Questo avvenimento decisamente mondiale, ci colpisce direttamente ognuno di noi anche se non siamo contagiati dal virus. Ci sta togliendo lentamente l’aspetto più importante della vita dopo la salute, la Libertà di agire. Noi abbiamo l’inestimabile fortuna di vivere in un Paese Libero….forse anche un po’ troppo ! perché è facile approfittarsene. Sottostare ed attenersi a dei Limiti, per chi non li ha mai vissuti, lo fa sentire più che in prigione. Non avendo commesso alcun crimine rimane inconcepibile essere costretto a dover “scontare una pena”.
A Khartum, capitale del Sudan, nel 91’ ho vissuto il coprifuoco, il razionamento e la mancanza di cose scontate per me che venivo dall’Italia. Quell’esperienza mi ha lasciato un Forte Grosso Concetto della Vita….che potrei definire come il titolo del film, “Bellezza Collaterale”.
Vedendolo ho provato quello stato d’animo e pensato a quei tre aspetti della vita: Tempo, Amore e Morte.
Sarebbe curioso se, in questi giorni, ognuno registrasse le proprie sensazioni e pensieri per poi, fra qualche anno, riascoltarli, leggerli e ripensarci su. Potremo paragonarli alla realtà del poi !
Ora, per me a Casamassella, sono le 16,38 del 19 Marzo 2020…l’anno bisestile e palindromo che di certo ricorderemo soprattutto “grazie” al Coronavirus.

3 comments

  1. Anch’io sono nata nel 1945 e finora mi sono sempre sentita fortunata. Non ho visto la guerra, non sono stata colpita dalle calamità naturali né dalle vicende umane e politiche di cui parla Manlio ( e sono state davvero tante!) e pensavo sinceramente che tutto sarebbe continuato così, che le conquiste scientifiche e tecnologiche ci avrebbero protetti da tutto, che le calamità avrebbero come sempre toccato altri, non la nostra terra generosa . Invece è arrivato “lui”, lui a cui penso attonita e sgomenta perché ogni certezza è crollata.

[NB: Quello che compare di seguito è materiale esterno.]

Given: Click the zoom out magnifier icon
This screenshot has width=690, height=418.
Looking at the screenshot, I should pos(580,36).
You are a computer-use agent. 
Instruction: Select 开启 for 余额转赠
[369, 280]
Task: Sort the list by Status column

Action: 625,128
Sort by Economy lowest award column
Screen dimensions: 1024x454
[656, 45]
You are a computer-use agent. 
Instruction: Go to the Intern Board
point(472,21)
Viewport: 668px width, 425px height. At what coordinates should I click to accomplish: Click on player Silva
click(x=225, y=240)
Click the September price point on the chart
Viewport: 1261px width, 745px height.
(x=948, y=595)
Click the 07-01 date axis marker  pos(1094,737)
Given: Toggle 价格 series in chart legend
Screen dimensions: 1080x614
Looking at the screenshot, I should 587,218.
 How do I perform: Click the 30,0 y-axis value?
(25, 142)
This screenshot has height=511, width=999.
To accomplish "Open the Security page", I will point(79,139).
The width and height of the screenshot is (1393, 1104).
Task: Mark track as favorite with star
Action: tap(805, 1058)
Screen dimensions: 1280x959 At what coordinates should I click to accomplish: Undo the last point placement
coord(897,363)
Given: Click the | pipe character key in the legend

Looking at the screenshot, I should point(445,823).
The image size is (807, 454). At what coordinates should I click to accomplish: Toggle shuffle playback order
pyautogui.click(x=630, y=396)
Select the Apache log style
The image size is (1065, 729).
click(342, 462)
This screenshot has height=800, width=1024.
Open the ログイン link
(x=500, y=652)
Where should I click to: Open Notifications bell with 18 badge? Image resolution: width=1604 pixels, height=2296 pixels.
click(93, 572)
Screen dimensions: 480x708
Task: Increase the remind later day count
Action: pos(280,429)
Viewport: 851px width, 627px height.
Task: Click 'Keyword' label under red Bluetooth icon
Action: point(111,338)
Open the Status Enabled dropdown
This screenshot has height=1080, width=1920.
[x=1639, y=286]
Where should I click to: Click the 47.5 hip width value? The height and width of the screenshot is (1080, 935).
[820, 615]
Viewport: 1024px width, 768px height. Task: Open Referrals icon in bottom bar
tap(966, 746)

Ma non dobbiamo crollare. Ripenso ai miei genitori, ai loro racconti sulla guerra, alle loro paure e al loro coraggio, alla loro voglia di ricostruire. Ritroveremo anche noi le energie vecchie e nuove necessarie, ne sono sicura. Meditiamo sul presente e prepariamoci a ricominciare, non sappiamo quando ma il momento arriverà e dovremo essere pronti.

  2. Casamassella, ho cercato sulla cartina, nell’entroterra di Otranto. .. un bel posto dove trascorrere la quarantena!
    Essere privi della libertà è la peggior cosa. E non sempre è facile trovare “la bellezza collaterale”!